Si les deux types d’apnées du sommeil, obstructives et centrales, présentes chez plus de 50 % des patients ayant une insuffisance cardiaque sont associés à un plus mauvais pronostic de la maladie, leur physiopathologie, leurs conséquences hémodynamiques, leur diagnostic et leurs traitements sont très différents.
Le cœur victime dans les ASO…
Au cours des apnées du sommeil obstructives (ASO), le cœur pourrait être considéré comme victime de l’anomalie respiratoire secondaire à l’obstruction des voies aériennes supérieures due au relâchement musculaire, aggravé par l’inflation hydrosodée des tissus interstitiels. Ces ASO prédominent dans les insuffisances cardiaques de stades 1 et 2 de la NYHA, étant plus secondaires aux maladies générant l’insuffisance cardiaque qu’à cette dernière elle-même.
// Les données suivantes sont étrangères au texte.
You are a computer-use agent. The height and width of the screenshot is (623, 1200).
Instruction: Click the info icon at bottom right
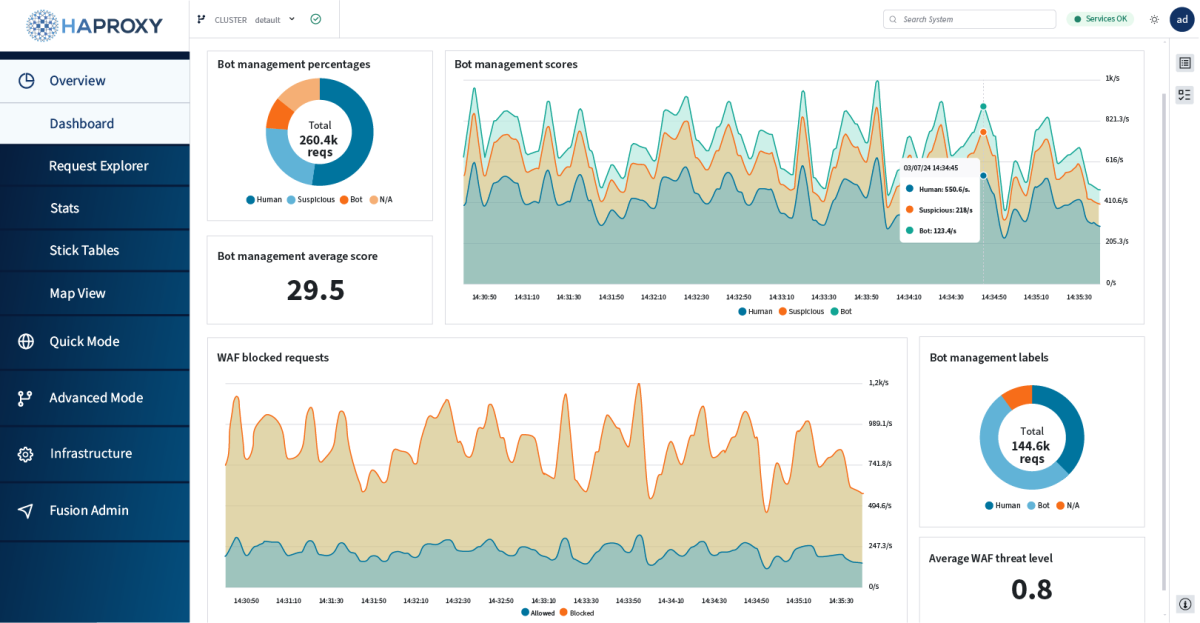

Les conséquences hémodynamiques des ASO sont délétères pour un cœur insuffisant ; ainsi, l’augmentation de la post-charge ventriculaire gauche secondaire à la majoration de la pression transmurale ventriculaire induite par l’augmentation de la précharge ventriculaire droite (par majoration du retour veineux lié à la diminution de la pression intrathoracique, elle-même conséquence de l’effort inspiratoire glotte fermée) et de la post-charge ventriculaire droite (par vasoconstriction artérielle pulmonaire secondaire à l’hypoxie générée par l’apnée) associée à une diminution de la précharge ventriculaire gauche secondaire à la vasoconstriction pulmonaire, peut induire une baisse du volume d’éjection systolique et donc du débit cardiaque. Le diagnostic des ASO est fondé sur l’interrogatoire du conjoint qui décrit ronflements et apnées. Une polygraphie ventilatoire confirme le diagnostic d’ASO et en apprécie la sévérité. Le traitement est fondé sur la ventilation en pression positive, à pression fixe et non auto pilotée, pour éviter les fortes pressions aux conséquences hémodynamiques délétères. La prise en charge de l’ASO améliore le pronostic de l’insuffisance cardiaque. Les ASO constituent ainsi un facteur pronostique au cours de l’insuffisance cardiaque.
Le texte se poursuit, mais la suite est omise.